„Wetten, dass…du am Ende verlierst?“ – Aktionstag gegen Glücksspielsucht

Die Bundestagswahl ist vorbei, das Leben geht weiter: Rund 37.000 Berlinerinnen und Berliner haben Probleme mit Glücksspiel: Sie zocken an Automaten in Spielhöllen, gehen in Wettbüros oder spielen zu Hause am Computer. Neun von zehn Spielern sind männlich, besonders häufig sind es junge Männer mit Migrationshintergrund, die die Kontrolle über ihre Spielleidenschaft verlieren. Die Folge sind zerstörte Beziehungen, Arbeitslosigkeit, Schulden – Anlass genug, die Prävention von Glücksspielsucht in den Fokus zu rücken.
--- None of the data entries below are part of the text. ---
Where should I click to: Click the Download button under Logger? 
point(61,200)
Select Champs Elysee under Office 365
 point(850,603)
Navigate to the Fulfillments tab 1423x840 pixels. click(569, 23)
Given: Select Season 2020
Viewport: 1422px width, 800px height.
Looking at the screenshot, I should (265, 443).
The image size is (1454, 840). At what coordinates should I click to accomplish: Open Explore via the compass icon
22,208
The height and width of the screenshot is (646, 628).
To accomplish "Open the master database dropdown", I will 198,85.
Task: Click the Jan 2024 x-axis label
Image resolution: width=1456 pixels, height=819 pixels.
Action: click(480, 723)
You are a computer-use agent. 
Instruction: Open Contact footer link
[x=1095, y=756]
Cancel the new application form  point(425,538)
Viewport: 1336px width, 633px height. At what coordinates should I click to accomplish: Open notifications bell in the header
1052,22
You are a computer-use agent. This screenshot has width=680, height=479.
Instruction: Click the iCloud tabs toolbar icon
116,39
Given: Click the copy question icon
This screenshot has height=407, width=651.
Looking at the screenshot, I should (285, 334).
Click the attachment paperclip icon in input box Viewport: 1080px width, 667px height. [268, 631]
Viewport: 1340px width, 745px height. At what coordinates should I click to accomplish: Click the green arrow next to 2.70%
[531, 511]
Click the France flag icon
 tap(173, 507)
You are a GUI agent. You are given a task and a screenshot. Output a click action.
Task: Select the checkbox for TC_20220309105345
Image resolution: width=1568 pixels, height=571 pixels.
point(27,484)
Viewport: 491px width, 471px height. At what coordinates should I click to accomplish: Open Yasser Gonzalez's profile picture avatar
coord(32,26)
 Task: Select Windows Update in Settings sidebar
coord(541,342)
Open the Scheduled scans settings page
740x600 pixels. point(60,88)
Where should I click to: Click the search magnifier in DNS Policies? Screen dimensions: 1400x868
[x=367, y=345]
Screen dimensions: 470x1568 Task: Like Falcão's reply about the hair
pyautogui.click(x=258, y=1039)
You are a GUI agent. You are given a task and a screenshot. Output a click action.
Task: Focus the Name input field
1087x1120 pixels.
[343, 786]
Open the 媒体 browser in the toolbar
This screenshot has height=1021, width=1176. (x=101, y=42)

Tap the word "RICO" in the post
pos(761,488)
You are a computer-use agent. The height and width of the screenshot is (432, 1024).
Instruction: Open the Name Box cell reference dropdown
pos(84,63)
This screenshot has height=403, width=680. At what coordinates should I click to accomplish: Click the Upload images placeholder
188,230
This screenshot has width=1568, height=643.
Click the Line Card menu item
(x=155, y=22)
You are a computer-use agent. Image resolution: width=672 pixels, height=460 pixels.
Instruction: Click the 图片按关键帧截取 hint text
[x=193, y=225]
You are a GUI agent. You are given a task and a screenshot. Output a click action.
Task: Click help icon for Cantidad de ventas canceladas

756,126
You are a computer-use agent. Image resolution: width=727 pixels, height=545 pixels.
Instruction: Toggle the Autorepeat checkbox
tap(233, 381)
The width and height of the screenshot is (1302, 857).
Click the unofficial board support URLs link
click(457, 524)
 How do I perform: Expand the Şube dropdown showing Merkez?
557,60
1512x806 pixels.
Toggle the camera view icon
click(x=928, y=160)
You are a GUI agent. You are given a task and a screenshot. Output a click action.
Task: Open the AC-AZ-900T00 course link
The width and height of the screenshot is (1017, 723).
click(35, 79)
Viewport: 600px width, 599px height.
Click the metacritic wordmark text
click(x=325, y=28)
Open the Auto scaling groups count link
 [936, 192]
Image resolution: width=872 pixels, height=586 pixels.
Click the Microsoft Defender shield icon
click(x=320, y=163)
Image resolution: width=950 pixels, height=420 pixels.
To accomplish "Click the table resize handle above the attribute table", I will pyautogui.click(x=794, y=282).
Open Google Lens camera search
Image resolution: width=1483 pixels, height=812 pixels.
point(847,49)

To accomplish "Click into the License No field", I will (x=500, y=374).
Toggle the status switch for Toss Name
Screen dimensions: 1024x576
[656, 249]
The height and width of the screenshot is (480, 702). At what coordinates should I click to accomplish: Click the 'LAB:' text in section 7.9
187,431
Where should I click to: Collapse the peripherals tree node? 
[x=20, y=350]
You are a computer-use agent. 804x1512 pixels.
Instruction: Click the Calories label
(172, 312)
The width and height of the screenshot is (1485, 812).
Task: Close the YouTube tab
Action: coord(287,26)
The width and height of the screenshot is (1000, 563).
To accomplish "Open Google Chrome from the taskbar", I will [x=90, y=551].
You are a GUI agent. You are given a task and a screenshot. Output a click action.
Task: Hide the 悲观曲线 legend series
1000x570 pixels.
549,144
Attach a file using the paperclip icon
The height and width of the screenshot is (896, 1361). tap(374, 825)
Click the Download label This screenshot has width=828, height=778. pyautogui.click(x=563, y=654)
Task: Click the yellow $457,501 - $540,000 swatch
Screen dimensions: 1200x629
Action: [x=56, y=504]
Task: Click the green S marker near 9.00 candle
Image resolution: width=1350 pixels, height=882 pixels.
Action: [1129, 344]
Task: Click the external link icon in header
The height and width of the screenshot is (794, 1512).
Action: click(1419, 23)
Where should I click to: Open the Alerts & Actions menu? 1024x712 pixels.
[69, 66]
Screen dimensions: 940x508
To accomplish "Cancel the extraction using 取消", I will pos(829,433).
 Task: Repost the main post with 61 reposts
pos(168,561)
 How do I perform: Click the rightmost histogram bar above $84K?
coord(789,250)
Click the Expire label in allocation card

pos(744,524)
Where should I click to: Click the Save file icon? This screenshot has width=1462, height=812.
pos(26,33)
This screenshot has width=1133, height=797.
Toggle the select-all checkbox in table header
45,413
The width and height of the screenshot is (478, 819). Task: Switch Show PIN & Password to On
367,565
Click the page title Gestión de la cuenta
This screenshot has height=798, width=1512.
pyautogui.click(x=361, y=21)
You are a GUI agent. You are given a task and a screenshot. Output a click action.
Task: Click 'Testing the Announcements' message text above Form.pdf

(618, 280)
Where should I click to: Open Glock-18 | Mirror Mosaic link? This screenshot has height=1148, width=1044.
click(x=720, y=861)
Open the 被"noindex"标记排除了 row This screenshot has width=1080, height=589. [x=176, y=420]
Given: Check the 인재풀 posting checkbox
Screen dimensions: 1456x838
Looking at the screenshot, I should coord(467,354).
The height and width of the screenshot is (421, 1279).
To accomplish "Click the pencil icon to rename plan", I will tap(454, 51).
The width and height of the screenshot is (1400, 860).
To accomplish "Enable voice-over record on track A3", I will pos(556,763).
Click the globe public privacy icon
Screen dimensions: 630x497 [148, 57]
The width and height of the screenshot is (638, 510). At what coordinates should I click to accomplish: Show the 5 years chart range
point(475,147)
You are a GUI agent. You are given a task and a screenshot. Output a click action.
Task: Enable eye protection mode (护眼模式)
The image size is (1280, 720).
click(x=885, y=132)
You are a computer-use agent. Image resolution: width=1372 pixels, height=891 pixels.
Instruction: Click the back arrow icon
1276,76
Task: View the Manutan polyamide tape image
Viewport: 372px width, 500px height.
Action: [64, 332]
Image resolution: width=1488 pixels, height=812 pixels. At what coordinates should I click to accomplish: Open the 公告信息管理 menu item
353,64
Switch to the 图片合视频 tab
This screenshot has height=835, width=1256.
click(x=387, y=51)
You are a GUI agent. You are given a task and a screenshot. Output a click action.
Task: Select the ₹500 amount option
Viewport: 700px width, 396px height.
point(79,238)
Am 25.09.2013 setzen Präventionsfachstellen und Hilfeeinrichtungen deshalb erneut auf den Aktionstag gegen Glücksspielsucht und machen bundesweit auf das Thema aufmerksam. Das Engagement der Berliner Bezirke und der Fachstelle für Suchtprävention dreht sich dabei in diesem Jahr rund um Sportwetten, da diese unter Jugendlichen und jungen Erwachsenen immer stärker an Relevanz gewinnen. Unter dem Motto „Gute Quote, sicherer Tipp. Wetten, dass… du am Ende verlierst?“ sensibilisieren berlinweite Aktionen für Gefahren und klären über Präventions- und Beratungsmöglichkeiten auf.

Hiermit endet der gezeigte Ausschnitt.